**Given request**
Write out all of the records again, substituting "Name" for each "Describe" and leaving everything else unchanged.

Word and element location records:

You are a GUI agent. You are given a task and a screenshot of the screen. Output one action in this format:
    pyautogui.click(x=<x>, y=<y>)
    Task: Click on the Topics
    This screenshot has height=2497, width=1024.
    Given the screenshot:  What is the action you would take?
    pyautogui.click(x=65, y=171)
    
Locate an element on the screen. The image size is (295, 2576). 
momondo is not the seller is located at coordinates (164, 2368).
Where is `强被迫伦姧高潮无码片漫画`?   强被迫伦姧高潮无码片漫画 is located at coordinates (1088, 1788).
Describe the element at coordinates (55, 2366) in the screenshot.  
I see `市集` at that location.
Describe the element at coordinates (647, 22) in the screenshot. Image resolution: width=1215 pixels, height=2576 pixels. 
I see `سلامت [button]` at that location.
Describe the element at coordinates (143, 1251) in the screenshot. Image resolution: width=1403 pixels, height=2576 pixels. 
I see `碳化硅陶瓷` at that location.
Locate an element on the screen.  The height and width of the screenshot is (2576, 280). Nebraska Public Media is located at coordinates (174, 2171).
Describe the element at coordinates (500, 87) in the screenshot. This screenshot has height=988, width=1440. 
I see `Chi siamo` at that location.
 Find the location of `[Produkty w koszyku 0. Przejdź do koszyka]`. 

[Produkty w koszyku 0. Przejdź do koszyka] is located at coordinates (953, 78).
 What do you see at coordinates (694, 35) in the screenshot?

**Solution for this problem**
You are a GUI agent. You are given a task and a screenshot of the screen. Output one action in this format:
    pyautogui.click(x=<x>, y=<y>)
    Task: Click on the Topics
    This screenshot has height=2497, width=1024.
    Given the screenshot:  What is the action you would take?
    pyautogui.click(x=65, y=171)
    
Locate an element on the screen. The image size is (295, 2576). 
momondo is not the seller is located at coordinates (164, 2368).
Where is `强被迫伦姧高潮无码片漫画`?   强被迫伦姧高潮无码片漫画 is located at coordinates (1088, 1788).
Name the element at coordinates (55, 2366) in the screenshot.  
I see `市集` at that location.
Name the element at coordinates (647, 22) in the screenshot. Image resolution: width=1215 pixels, height=2576 pixels. 
I see `سلامت [button]` at that location.
Name the element at coordinates (143, 1251) in the screenshot. Image resolution: width=1403 pixels, height=2576 pixels. 
I see `碳化硅陶瓷` at that location.
Locate an element on the screen.  The height and width of the screenshot is (2576, 280). Nebraska Public Media is located at coordinates (174, 2171).
Name the element at coordinates (500, 87) in the screenshot. This screenshot has height=988, width=1440. 
I see `Chi siamo` at that location.
 Find the location of `[Produkty w koszyku 0. Przejdź do koszyka]`. 

[Produkty w koszyku 0. Przejdź do koszyka] is located at coordinates (953, 78).
 What do you see at coordinates (694, 35) in the screenshot?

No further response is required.